T3 84 "Range 80-200"
T4Free 1.07 "Range 0.93 - 1.70"

This was after our 4th child, her labs 2 years ago her t3 was 176 and she had no problem getting lean with such a dialed in diet.

Her t3 is right at the low level and I don't like that, I would rather her in the mid to high range.

The free t4 is on the lower side as well but more worried about active t3.

Obviously since its in range the doc wont do much even though I read online with other specialist that if their patients fall on the low normal side they would supplement asap.. they just dont list what they would do very precisely.

I would like some help in regards to this from perhaps someone that has a grasp on this subject.

Im thinking as if now 50mcg of t4 in the morning with 12.5mcg t3 then followed with another 12.5 t3 another 4 hours to start.. Then follow this up with bloods a month or 2 later.

Any ideas?


----------



## Lovlkn (Dec 20, 2009)

Mid to 3/4 range for Free's is goal for the majority of people.

If your wife has never been on a replacement medication before - she should start with a T-4 only or Armour and see what happens in 6 weeks. She may convert just fine and not need Cytomel.

What other symptoms is your wife having other than inability to lose weight?

Is she planning on going to a different doctor to ask for replacement medication?


----------



## lainey (Aug 26, 2010)

> Im thinking as if now 50mcg of t4 in the morning with 12.5mcg t3 then followed with another 12.5 t3 another 4 hours to start..


For the record, 25 mcg of T3 has the functional equivalent of 100 mcg of T4.

Such a dose is completely unnecessary in a person with a functioning thyroid such as your wife's.

Starting out at 150mcg of thyroid medication, with her numbers would endanger her health, quite frankly.

You can "shop" for a practitioner that will do it, but an appropriate trial dose would be 25mcg of T4.

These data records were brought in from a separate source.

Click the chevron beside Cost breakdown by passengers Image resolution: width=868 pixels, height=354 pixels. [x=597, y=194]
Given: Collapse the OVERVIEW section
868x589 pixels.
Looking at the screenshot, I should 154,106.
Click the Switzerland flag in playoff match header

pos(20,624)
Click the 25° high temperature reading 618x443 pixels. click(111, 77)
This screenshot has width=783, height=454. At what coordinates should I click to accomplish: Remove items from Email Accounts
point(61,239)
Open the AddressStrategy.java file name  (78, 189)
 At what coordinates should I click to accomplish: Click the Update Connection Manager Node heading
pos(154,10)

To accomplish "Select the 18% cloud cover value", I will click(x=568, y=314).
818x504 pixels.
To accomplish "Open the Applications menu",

You don't say how long it's been since the baby. Sometimes it takes a good bit of time--a year is not completely unusual--for the hormone balance to return to normal post partum. You also don't indicate if any antibodies tests were run that would indicate Hashimotos'.

Thyroid hormone is not a weight loss drug. Even if you take it, you still have to follow closely a diet and exercise plan.


----------



## tafuller80 (Jun 6, 2013)

its been 16 months since the baby...

I am a competing physique competitor so diet and training with us is all we do. We go to the gym 5 days a week for 2 hours like a religion and follow perfect eating habits with only one cheat meal a week.. Its just frustrating to her because she sees me at 7-8% body fat when she worked just as hard with a strict diet to now spin wheels.

I figured since t3 was directly low the 25mcg would help, t4 being the inactive hormone I almost thought supplementing with t3 only and then getting bloods done in a month.

I would like to see her TSH on the low end of normal and her t3 on the upper high end of normal..

Thanks for all your help, I came to these boards because you guys know this stuff inside and out.


----------



## tafuller80 (Jun 6, 2013)

Lovlkn said:


> Mid to 3/4 range for Free's is goal for the majority of people.
> 
> If your wife has never been on a replacement medication before - she should start with a T-4 only or Armour and see what happens in 6 weeks. She may convert just fine and not need Cytomel.
> 
> ...


tired, lack of energy, depression and lack of focus, hairloss, infrequent menstrual cycles...


----------



## joplin1975 (Jul 21, 2011)

Agreed with Lainey. Skipping over t4 medication, particularly with someone who has a functional thyroid, and going right to t3 meds (at very large doses I might add) is really dangerous.

I think its wise to do your research and think about the types and amounts of medication you'd be interested in trying...but having exact dosages and timing of meds is...kinda putting the cart before the horse, ya know? First, do no harm...


----------



## tafuller80 (Jun 6, 2013)

joplin1975 said:


> Agreed with Lainey. Skipping over t4 medication, particularly with someone who has a functional thyroid, and going right to t3 meds (at very large doses I might add) is really dangerous.
> 
> I think its wise to do your research and think about the types and amounts of medication you'd be interested in trying...but having exact dosages and timing of meds is...kinda putting the cart before the horse, ya know? First, do no harm...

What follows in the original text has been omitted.